In ritiro nel disordine
Claudio Marotto

Sono figlio di emigranti, i miei genitori lavoravano in Svizzera per poter dare a me e ai miei fratelli un avvenire. Purtroppo mio padre era dedito all’alcol, questione per la quale il compito di educare e di accompagnare i figli era totalmente delegato a mia madre; a scuola e alle manifestazioni sportive era sempre mia madre ad essere presente.

Il rapporto con mio padre, già conflittuale, si complicò ulteriormente a seguito della mia decisione di ritirarmi dagli studi. Iniziai a lavorare come commesso e quasi nel contempo a usare la sostanza.
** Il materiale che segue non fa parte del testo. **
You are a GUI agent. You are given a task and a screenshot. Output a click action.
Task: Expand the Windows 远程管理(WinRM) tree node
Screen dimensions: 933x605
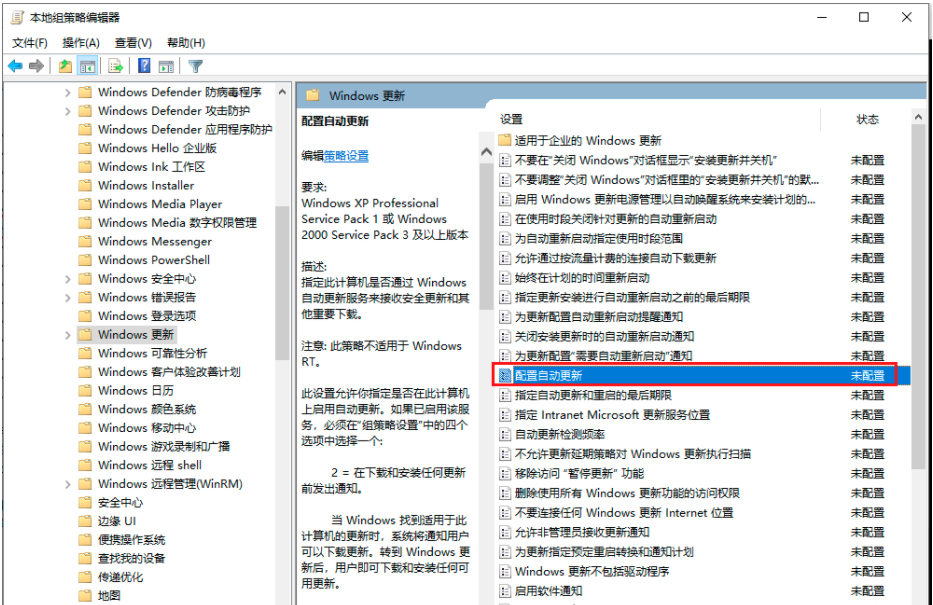[x=68, y=484]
Da lì, una vita sregolata tra feste ed eccessi, con l’inevitabile conclusione dell’arresto per spaccio.

Dopo una lunga trafila di reati arresti e scarcerazioni e sempre vivendo all’insegna del disordine totale, in questo marasma che era la mia vita ho fatto due figli, che adoro e che non vedo da due anni per problemi di compatibilità con la mia ex compagna, che peraltro ha trascorsi con la sostanza come me.

Io penso che la tossicodipendenza sia una malattia di cui ognuno sceglie di ammalarsi, inconsapevole del degrado e del disastro cui si andrà incontro, una malattia che può risolversi solo attraverso un’analisi del proprio vissuto e con l’aiuto di tutti coloro che vogliono aiutare. Non so esattamente cosa bisogna fare, ma so per certo che è necessario provare, provare e ancora provare ed è quello che io sto provando a fare.